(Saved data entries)
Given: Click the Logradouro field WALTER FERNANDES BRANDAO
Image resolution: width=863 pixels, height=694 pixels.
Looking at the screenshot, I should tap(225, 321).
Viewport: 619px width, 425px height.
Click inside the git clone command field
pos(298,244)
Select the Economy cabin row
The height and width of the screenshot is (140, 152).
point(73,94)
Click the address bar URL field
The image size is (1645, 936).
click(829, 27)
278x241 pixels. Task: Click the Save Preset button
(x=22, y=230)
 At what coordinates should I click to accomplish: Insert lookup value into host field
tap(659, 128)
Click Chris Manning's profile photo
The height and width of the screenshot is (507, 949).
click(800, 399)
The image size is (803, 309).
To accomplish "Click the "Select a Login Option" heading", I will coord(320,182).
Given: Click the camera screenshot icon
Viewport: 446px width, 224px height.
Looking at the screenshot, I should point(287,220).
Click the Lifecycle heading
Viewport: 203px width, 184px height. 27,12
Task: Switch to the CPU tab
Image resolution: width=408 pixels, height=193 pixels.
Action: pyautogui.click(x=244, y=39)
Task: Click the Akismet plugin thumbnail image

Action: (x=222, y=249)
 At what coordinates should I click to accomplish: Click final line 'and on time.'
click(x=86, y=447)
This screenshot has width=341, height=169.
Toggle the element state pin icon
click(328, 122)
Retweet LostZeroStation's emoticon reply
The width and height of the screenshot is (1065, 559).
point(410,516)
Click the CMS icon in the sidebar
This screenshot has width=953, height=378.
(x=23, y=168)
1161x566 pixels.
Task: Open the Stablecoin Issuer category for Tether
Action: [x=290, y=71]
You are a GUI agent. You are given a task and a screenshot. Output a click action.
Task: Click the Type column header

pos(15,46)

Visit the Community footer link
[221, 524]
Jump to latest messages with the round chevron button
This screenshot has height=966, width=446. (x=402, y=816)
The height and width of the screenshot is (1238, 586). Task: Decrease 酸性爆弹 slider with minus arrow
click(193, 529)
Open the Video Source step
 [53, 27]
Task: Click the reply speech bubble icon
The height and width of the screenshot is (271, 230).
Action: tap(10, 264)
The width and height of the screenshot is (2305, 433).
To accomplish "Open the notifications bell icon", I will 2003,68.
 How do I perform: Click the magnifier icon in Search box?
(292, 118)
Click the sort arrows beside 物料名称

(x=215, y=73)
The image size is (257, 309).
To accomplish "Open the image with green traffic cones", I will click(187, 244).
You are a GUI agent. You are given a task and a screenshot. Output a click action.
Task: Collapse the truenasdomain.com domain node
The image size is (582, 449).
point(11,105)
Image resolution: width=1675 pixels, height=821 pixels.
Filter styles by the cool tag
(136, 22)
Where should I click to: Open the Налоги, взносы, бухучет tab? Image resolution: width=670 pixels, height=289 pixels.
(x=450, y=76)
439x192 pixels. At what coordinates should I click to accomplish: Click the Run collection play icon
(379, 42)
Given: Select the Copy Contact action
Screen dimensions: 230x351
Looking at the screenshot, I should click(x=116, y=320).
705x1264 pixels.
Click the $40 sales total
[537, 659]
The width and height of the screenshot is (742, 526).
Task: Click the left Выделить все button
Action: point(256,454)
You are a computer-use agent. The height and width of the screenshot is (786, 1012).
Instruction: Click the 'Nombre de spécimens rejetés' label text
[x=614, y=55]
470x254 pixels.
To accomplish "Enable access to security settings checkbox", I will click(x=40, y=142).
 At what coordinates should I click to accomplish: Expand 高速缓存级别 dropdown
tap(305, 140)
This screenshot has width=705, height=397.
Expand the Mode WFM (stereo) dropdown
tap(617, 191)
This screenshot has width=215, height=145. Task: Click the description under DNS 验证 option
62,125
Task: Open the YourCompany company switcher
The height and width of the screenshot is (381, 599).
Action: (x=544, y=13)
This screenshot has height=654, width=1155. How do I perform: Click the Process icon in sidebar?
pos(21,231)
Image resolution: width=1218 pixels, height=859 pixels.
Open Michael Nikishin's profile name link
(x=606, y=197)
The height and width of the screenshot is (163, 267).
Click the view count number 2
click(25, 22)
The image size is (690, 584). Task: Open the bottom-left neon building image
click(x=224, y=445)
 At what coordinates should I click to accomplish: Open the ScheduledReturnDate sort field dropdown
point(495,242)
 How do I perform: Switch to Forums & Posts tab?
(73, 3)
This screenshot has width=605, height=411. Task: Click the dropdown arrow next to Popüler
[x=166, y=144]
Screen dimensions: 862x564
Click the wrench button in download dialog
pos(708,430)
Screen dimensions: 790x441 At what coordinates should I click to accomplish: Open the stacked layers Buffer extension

* [Directions]: Scan the entries for the word "will". Report each line that has it.

* [Response area]:
To accomplish "Click the "Select a Login Option" heading", I will coord(320,182).
To accomplish "Open the notifications bell icon", I will 2003,68.
To accomplish "Open the image with green traffic cones", I will click(187, 244).
To accomplish "Enable access to security settings checkbox", I will click(x=40, y=142).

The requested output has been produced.